• [EXCERPTED TEXT]:
[start]
# Strongest Wheel Cleaner



## ottostein (Sep 11, 2012)

As title says. 

Whats the strongest wheel cleaner out there at the moment. 
Must be very strong when diluted also


----------



## gregb (Feb 1, 2009)

Wonder wheels


----------



## Tank. (Dec 26, 2011)

Autosmart ALI

Although total overkill

I used to think i wanted the strongest, but realised there was no need for it

I use smart wheels now, heres pics of my truck wheel before and after with no agitation, just sprayed on and left a bit and jet washed off


----------



## Nanoman (Jan 17, 2009)

For a one off clean to remove serious contamination wonder wheels but I'd try IronX or one of the derivatives first. It might take one or two applications.


----------



## jebus (Jun 2, 2009)

bang for buck, Smart wheels is one of most popular on here as well any bilbery, and various things from autobrite combine this with a fallout/deironiser should bring any wheel back to sparkling!


----------



## ronwash (Mar 26, 2011)

Just get an acid based wheel cleaner,any will do.
please work with caution.


----------



## EVL (Dec 31, 2010)

Strongest one I've come across is XXX by Saanro.


----------



## xJay1337 (Jul 20, 2012)

Nanoman said:


> For a one off clean to remove serious contamination wonder wheels but I'd try IronX or one of the derivatives first. It might take one or two applications.


I thought the point was things like Wonder wheels (which is fine to use regularly on powdercoated wheels I speak from experience)... are used to sort of clean and remove oil and deposits where as Iron-X simply removes the iron and doesn't actually "clean" as such..
:detailer:


----------



## ottostein (Sep 11, 2012)

Everyone, i have used bilberry at 1:1 and wolfs deiron but there still grubby as a tramps balls. clay wont even touch it!! looking from google the reps wont supply ali due to the MSDS and acid blah blah. 

no vids on xxx


----------



## rf860 (Jul 24, 2011)

Use wonder wheels. It's awesome on wheels that are properly caked!


----------



## adamf (Feb 5, 2006)

Sometimes you can pickup the 5ltr bottle of Wonder Wheels cheap but as said before i'd only use on proper caked wheels and never on anything special like chrome.


----------



## Daffyplum (Mar 29, 2010)

If I'm careful can I use wonder wheels on the rear of a split rim?


----------



## woodym3 (Aug 30, 2009)
[end]
• [SET PROBLEM A]:
Write out the part of the wheel cleaner thread from "Although total overkill" to "(Jan 17, 2009)".
• [SET PROBLEM B]:
In the wheel cleaner thread, which product does EVL name as the strongest one they have come across?
• [SET PROBLEM C]:
Restate more briefly the paragraph of the wheel cleaner thread that begins "Sometimes you can pickup the 5ltr bottle".

• [SUPPLIED MATERIAL]:
[start]
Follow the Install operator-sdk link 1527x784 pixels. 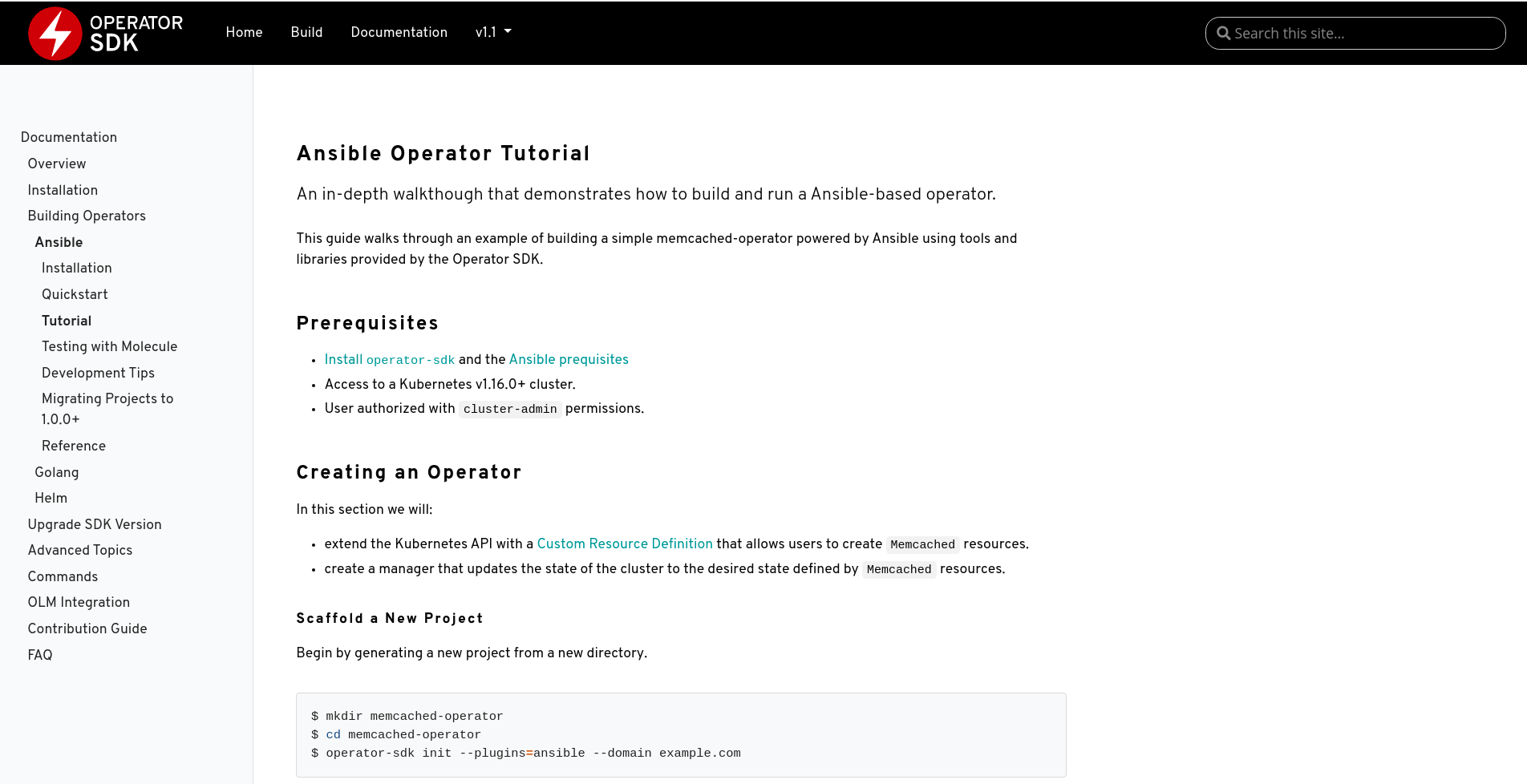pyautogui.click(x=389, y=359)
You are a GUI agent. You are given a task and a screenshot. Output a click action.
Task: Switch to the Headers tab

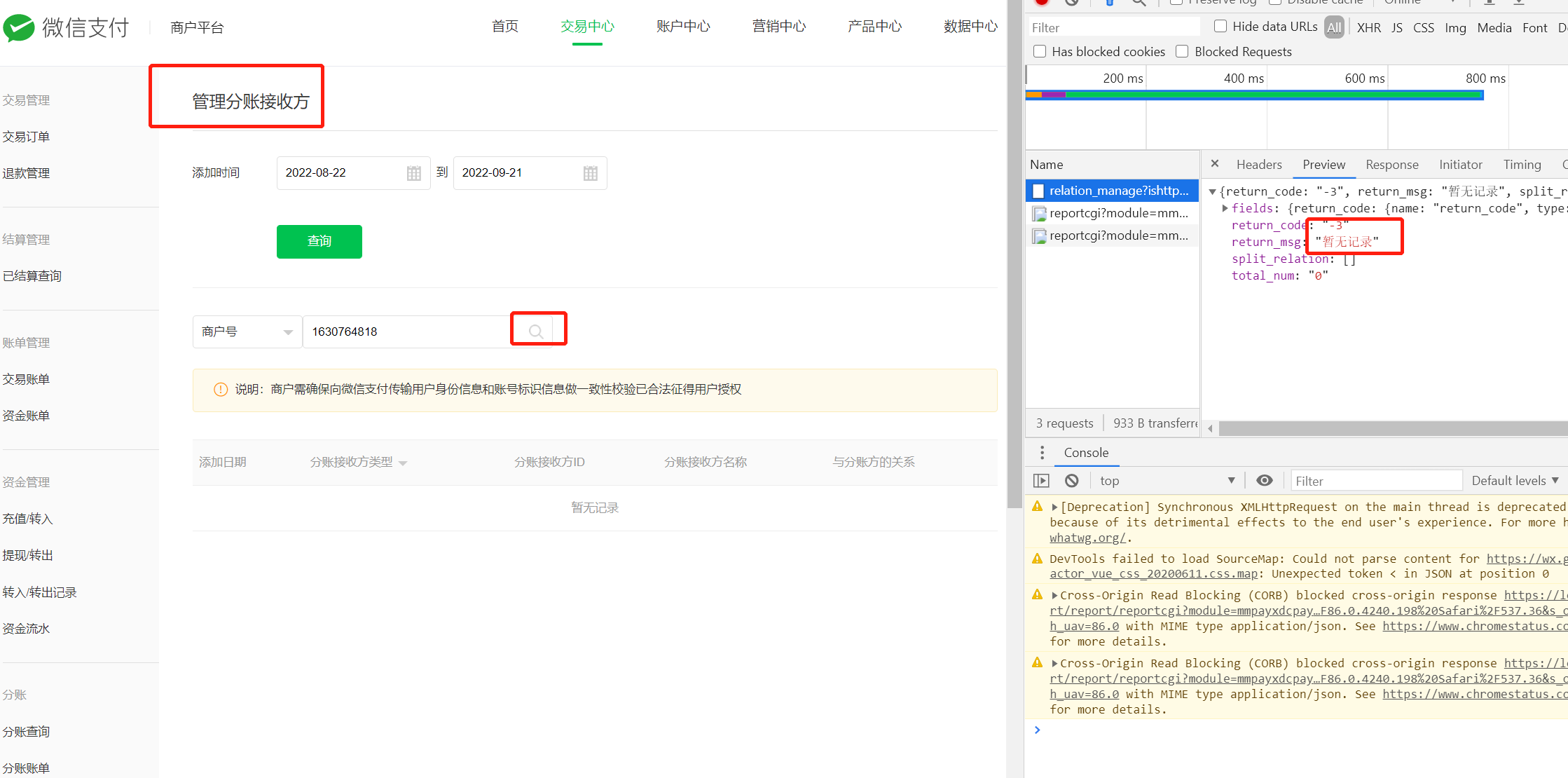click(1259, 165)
[end]
[start]
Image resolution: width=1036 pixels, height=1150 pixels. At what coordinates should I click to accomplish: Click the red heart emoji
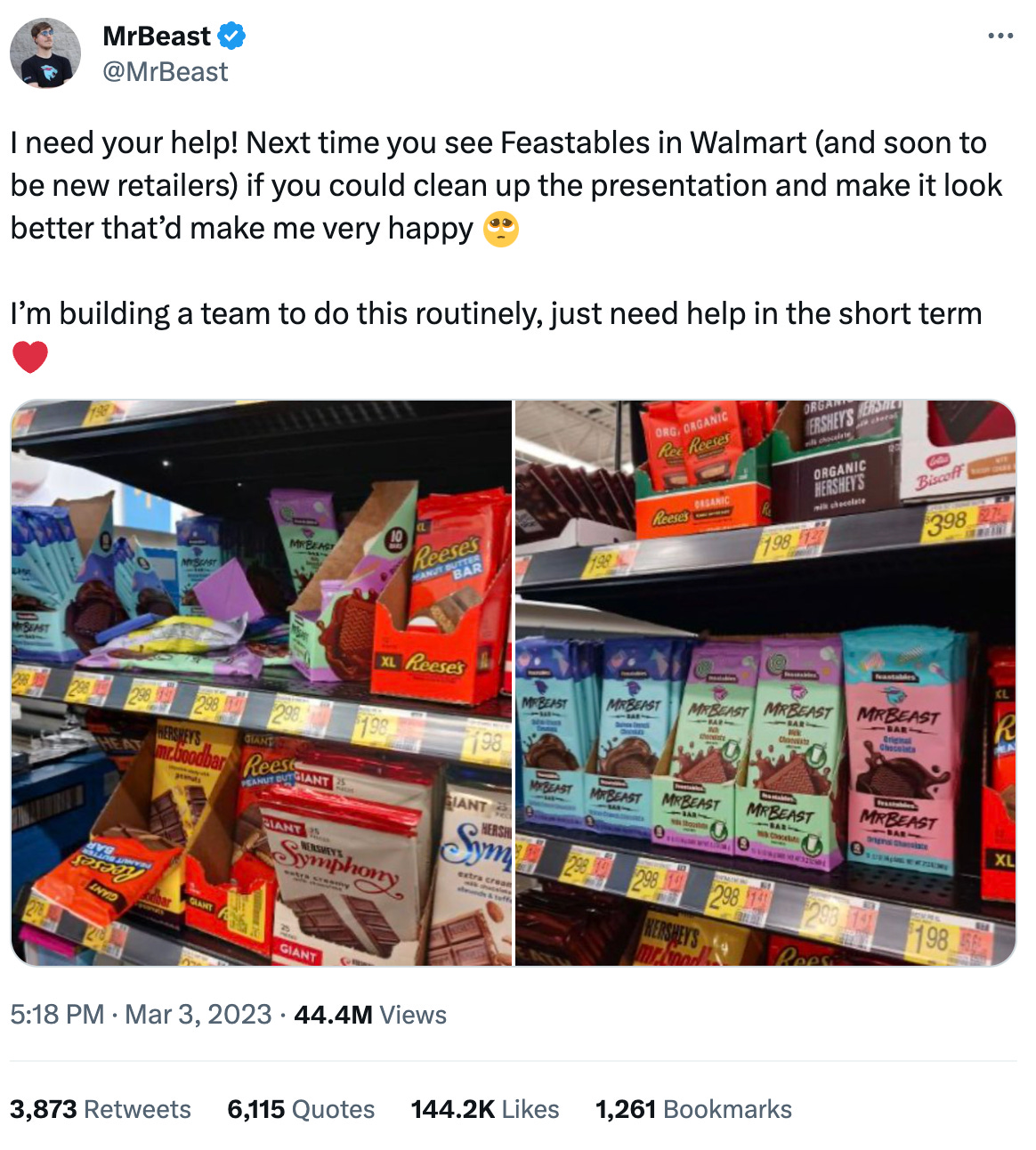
[end]
• [RIGHT ANSWER A]:
Although total overkill

I used to think i wanted the strongest, but realised there was no need for it

I use smart wheels now, heres pics of my truck wheel before and after with no agitation, just sprayed on and left a bit and jet washed off


----------



## Nanoman (Jan 17, 2009)

• [RIGHT ANSWER B]:
XXX by Saanro.

• [RIGHT ANSWER C]:
The 5-liter bottle of Wonder Wheels can sometimes be bought cheaply, but it should be used only on heavily caked wheels and never on anything special such as chrome.